[Screenshot and document pointing data]
····················
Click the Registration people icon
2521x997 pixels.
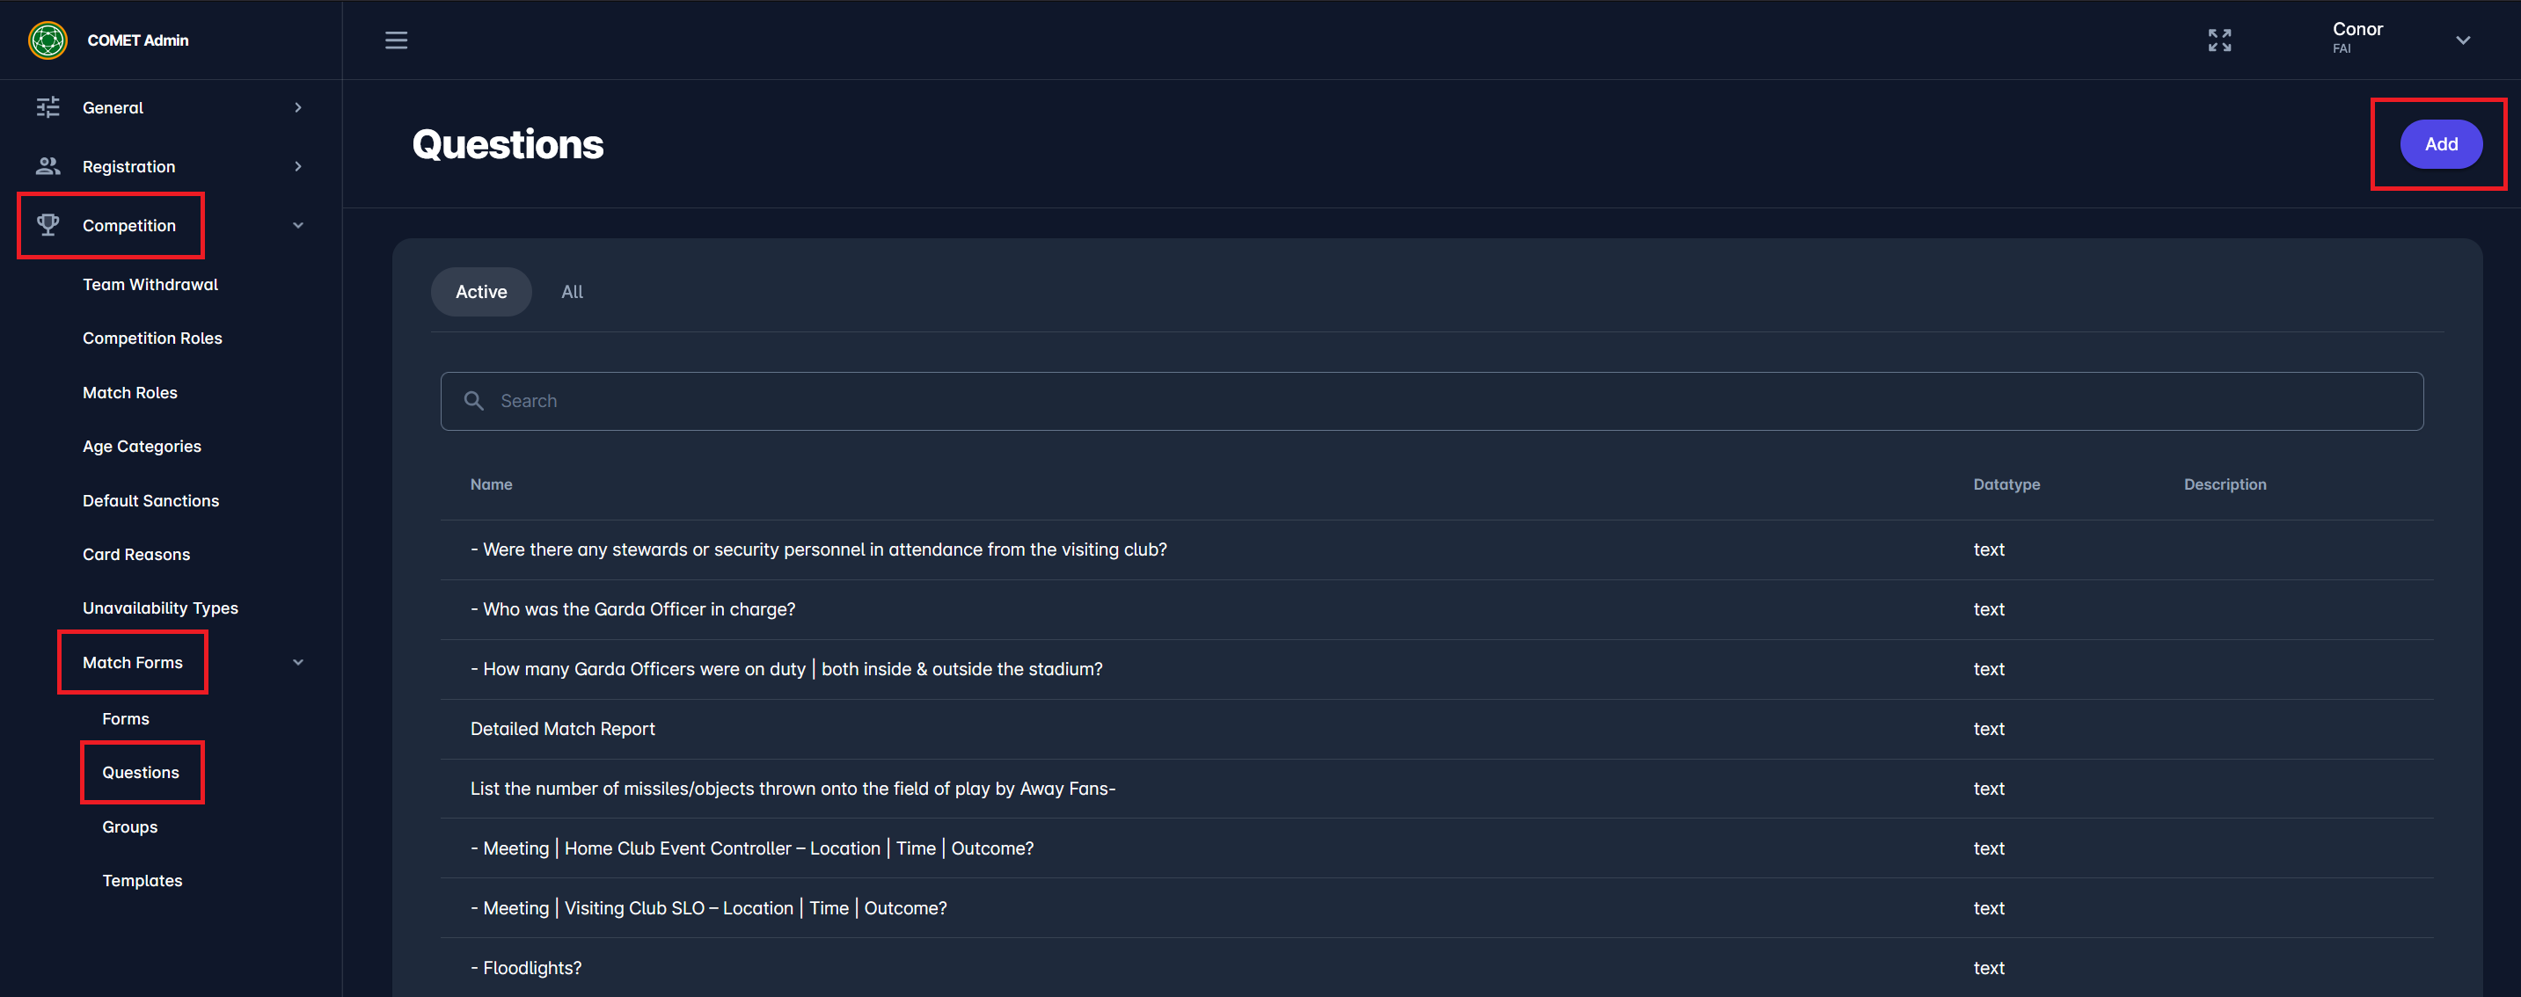click(x=48, y=166)
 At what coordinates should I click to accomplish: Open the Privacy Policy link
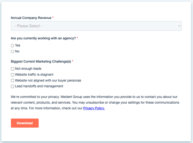coord(94,108)
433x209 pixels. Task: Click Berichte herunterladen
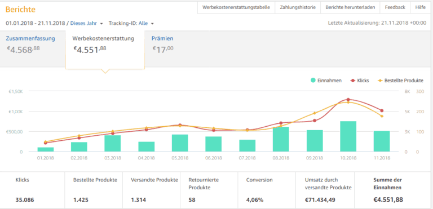350,7
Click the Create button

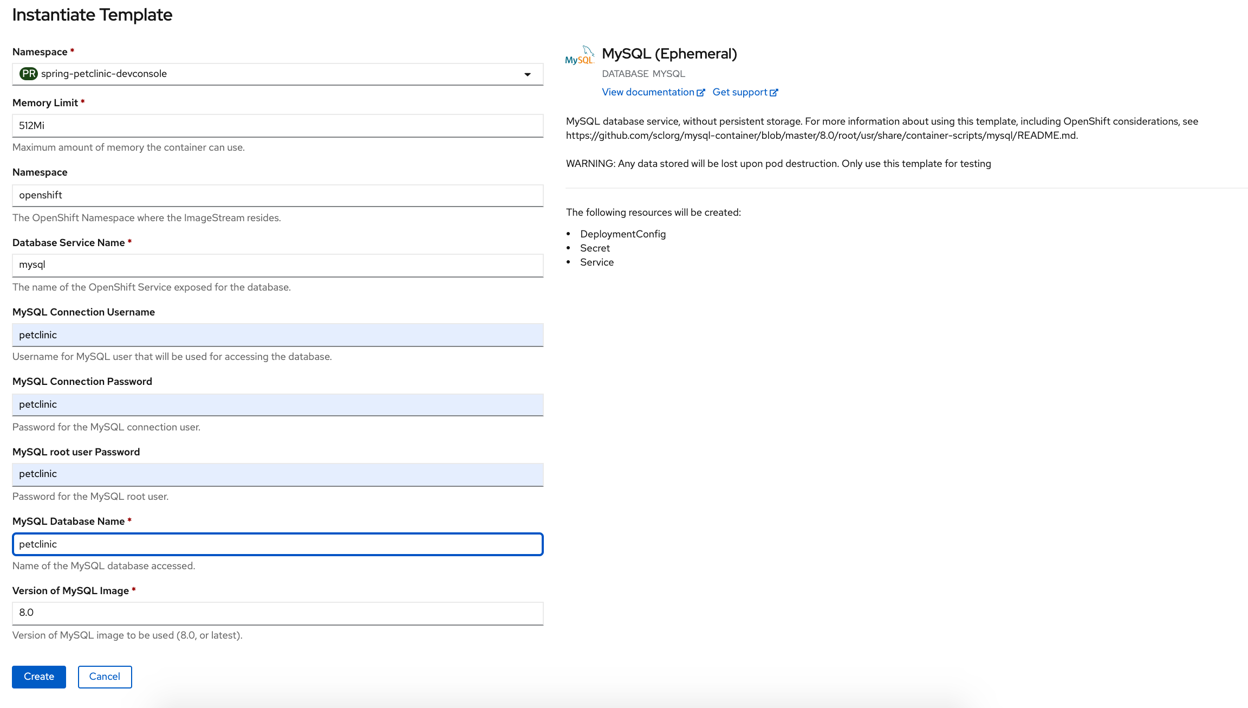pos(38,676)
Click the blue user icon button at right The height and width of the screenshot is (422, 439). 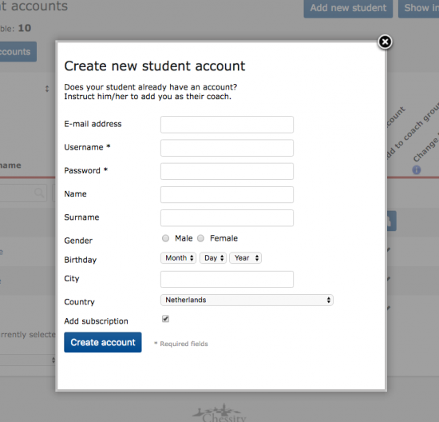392,221
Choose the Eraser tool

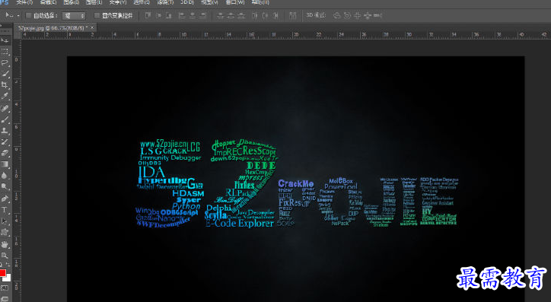coord(5,153)
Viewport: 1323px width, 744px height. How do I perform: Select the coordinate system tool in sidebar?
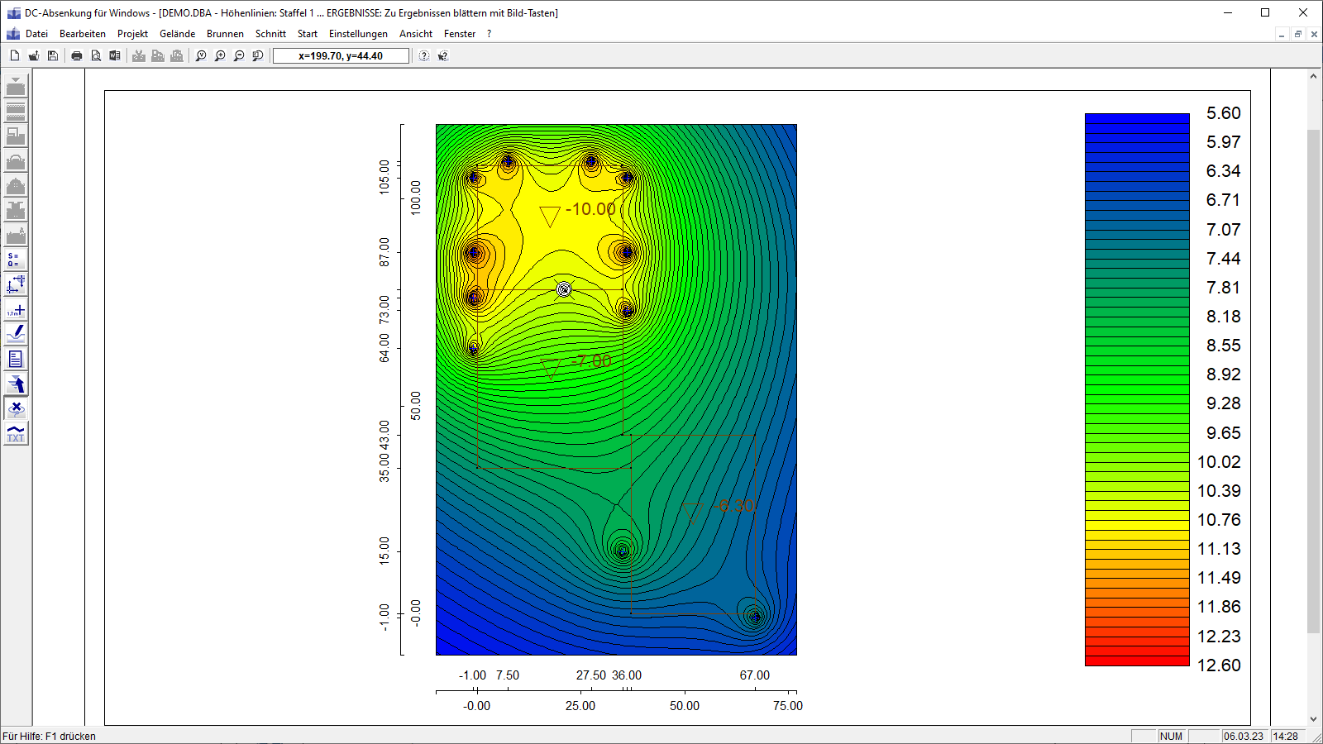click(x=16, y=284)
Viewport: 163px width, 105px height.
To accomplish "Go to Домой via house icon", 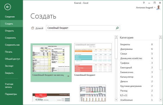I will coord(33,28).
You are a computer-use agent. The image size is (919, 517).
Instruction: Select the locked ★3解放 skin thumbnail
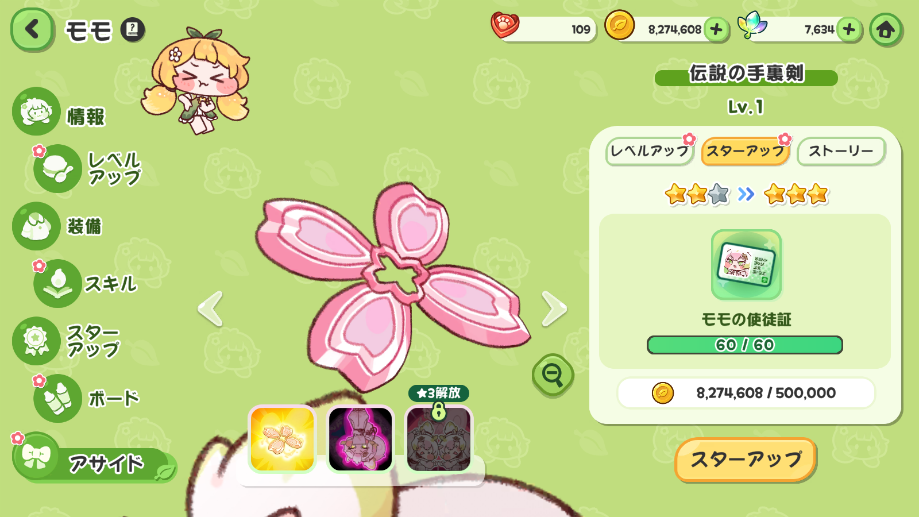pos(439,439)
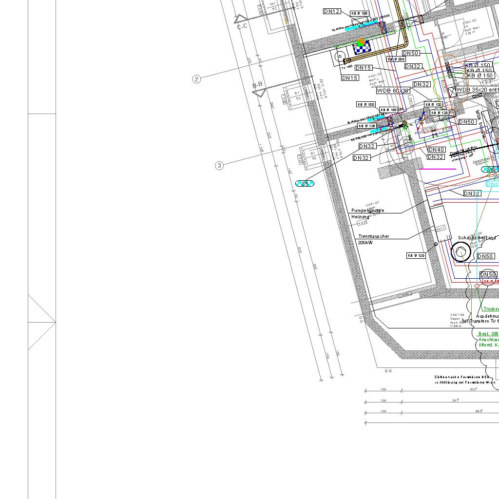Select grid axis marker 3

219,166

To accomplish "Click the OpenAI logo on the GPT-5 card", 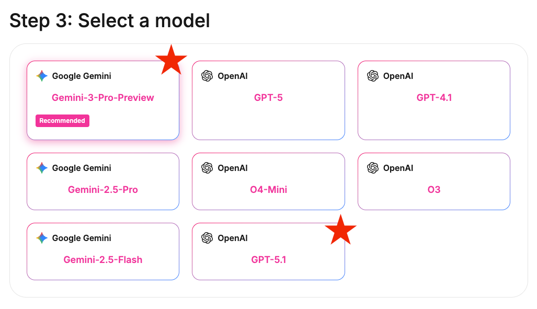I will coord(207,76).
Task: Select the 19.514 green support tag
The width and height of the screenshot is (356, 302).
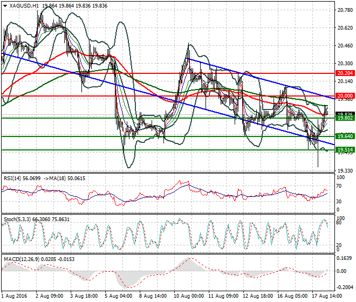Action: (x=344, y=150)
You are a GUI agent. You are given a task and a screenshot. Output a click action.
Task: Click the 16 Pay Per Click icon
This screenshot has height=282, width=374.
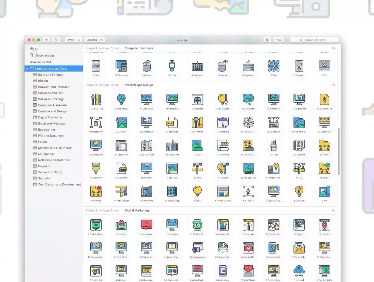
····················
* _SET PROBLEM_
Please find each line in the items above that contains the word "agent" and copy those lines out in full.

* _SOLUTION FOR THIS TASK_
You are a computer-use agent. The image size is (919, 517).
You are a GUI agent. You are given a task and a screenshot. Output a click action.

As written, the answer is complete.